You may have heard that mint takes over the garden. It’s mainly spearmint that gives a lot of mints a bad name. Peppermint pretty much stays put as its stolons are short and shallow. Also, peppermint rarely produces viable seeds, so you won’t find it popping up in different garden beds.

Wild spearmint is the real bully, developing an enormous network of tough, quarter-inch-thick rhizomes under flower beds, spilling out into a large section of lawn, sending up a new plant every inch or two from the underground nodes. I’ve pulled up yards and yards and yards of the ropey invaders, but they still keep coming.

But if you are cultivating spearmint in your garden, just give this attractive ground cover plenty of room to spread. Or, plant mint in a container such as a terracotta pot near the kitchen window. In the ground, it’s ideal to grow spearmint in its own bed. But if you want to grow mint in a bed with other herbs or plants, consider sinking a deep bucket or tub without holes into the soil and plant into that. Otherwise, spearmint will choke out other plants in the bed.

When cold weather approaches, plants can be lifted and brought indoors in their own pots to give fresh leaves through the first part of winter.

Note: It is best to grow mints from cuttings, roots, or transplants. Mint seed does not come true to type.

###

#### [ABOUT THIS EXERCISE]
Copy the part of the mint-growing text that opens with the words containing "You may have" and closes with "different garden beds.", and replace "spearmint" with "garden mint". The records after the text are separate material and are unrelated to it.

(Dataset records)

###

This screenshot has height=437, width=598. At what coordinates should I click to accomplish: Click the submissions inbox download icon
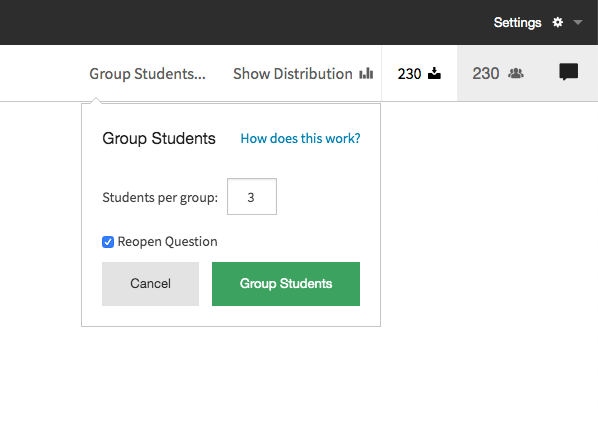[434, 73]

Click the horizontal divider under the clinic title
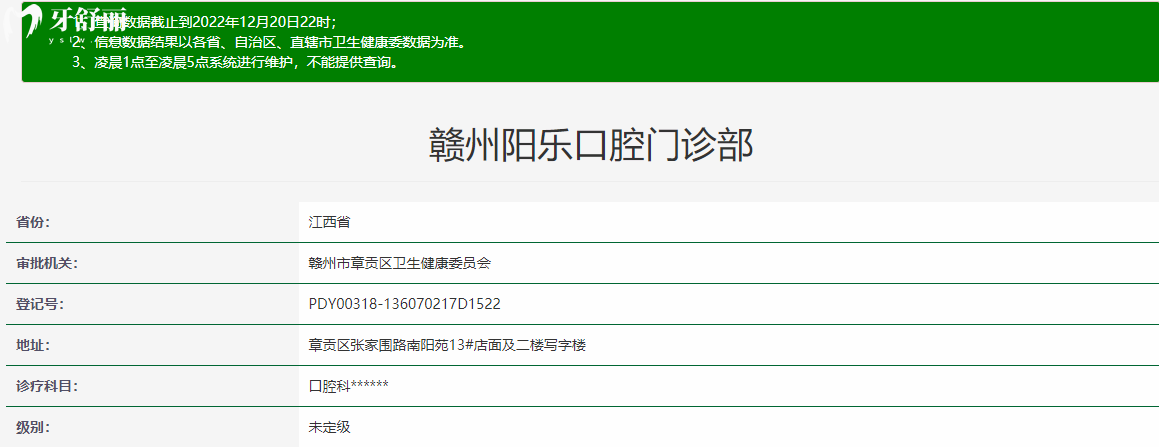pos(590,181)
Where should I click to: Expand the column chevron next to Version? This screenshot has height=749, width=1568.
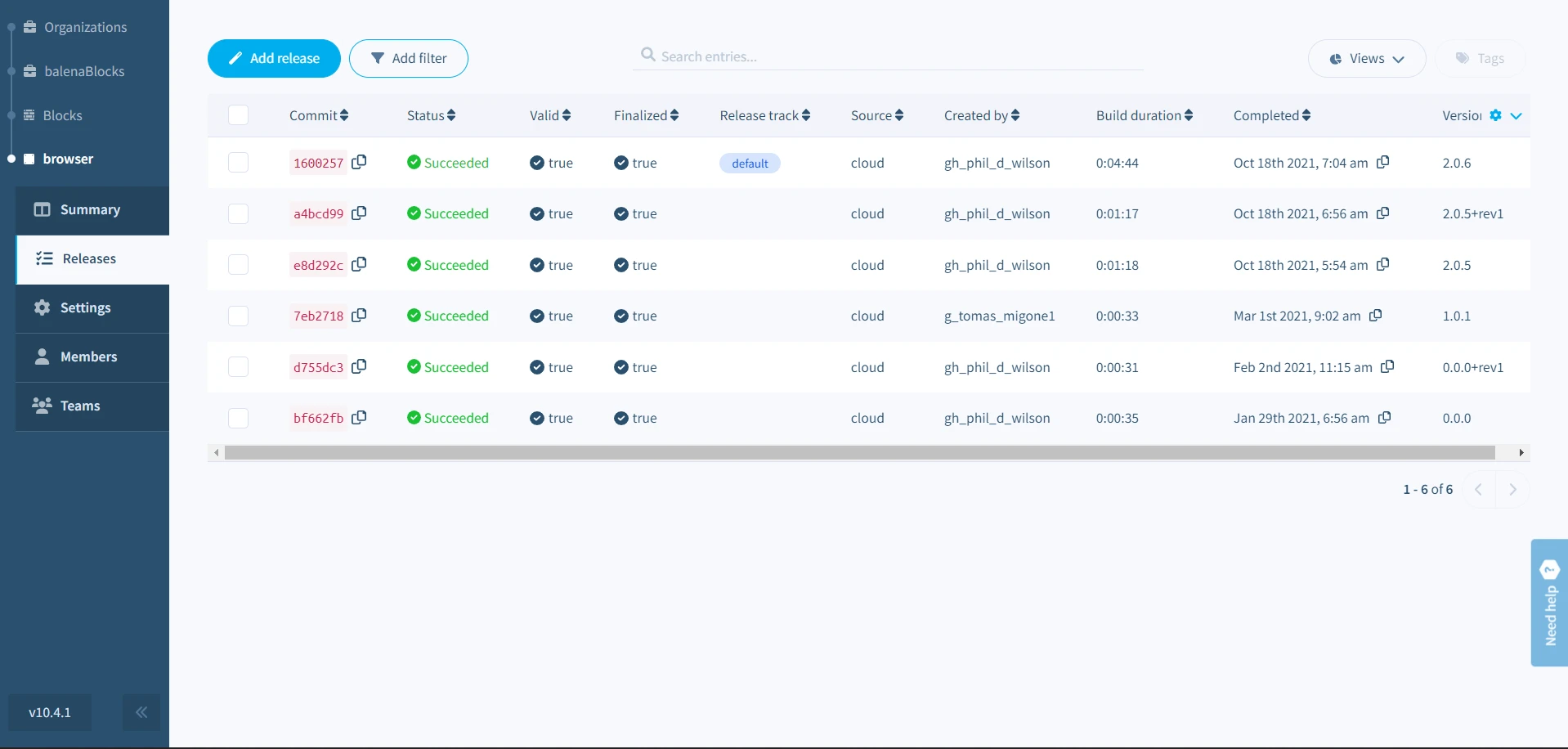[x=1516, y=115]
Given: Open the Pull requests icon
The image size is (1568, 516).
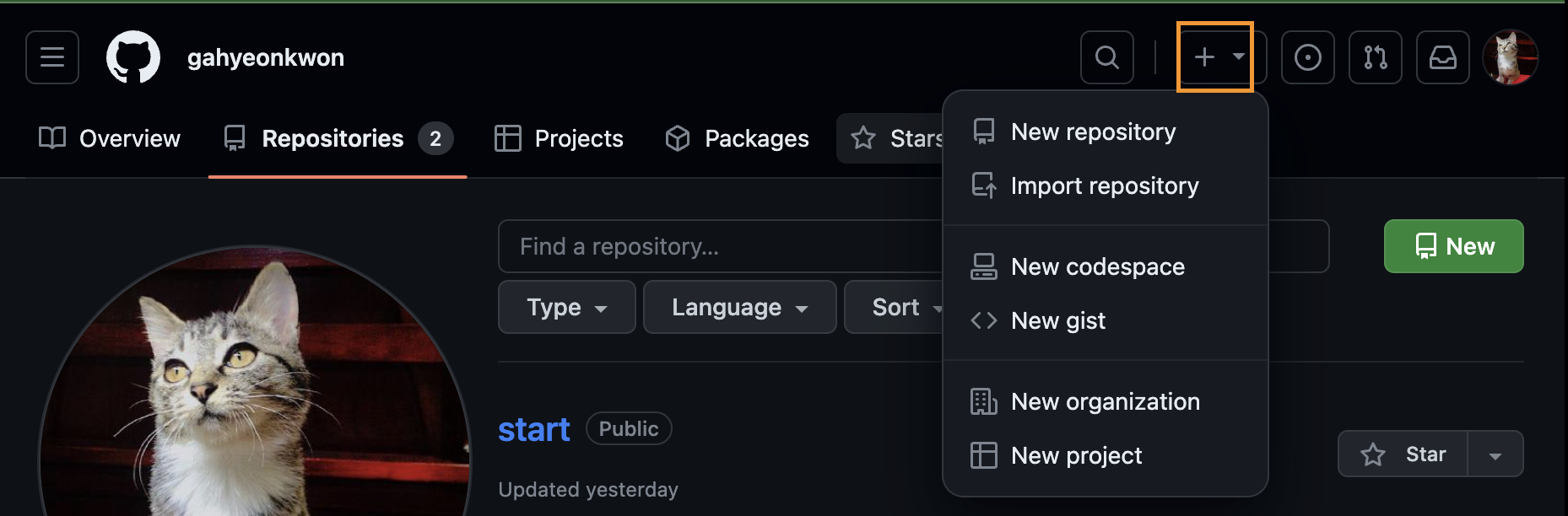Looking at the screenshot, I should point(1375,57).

###

#### [EXERCISE RESPONSE]
You may have heard that mint takes over the garden. It’s mainly garden mint that gives a lot of mints a bad name. Peppermint pretty much stays put as its stolons are short and shallow. Also, peppermint rarely produces viable seeds, so you won’t find it popping up in different garden beds.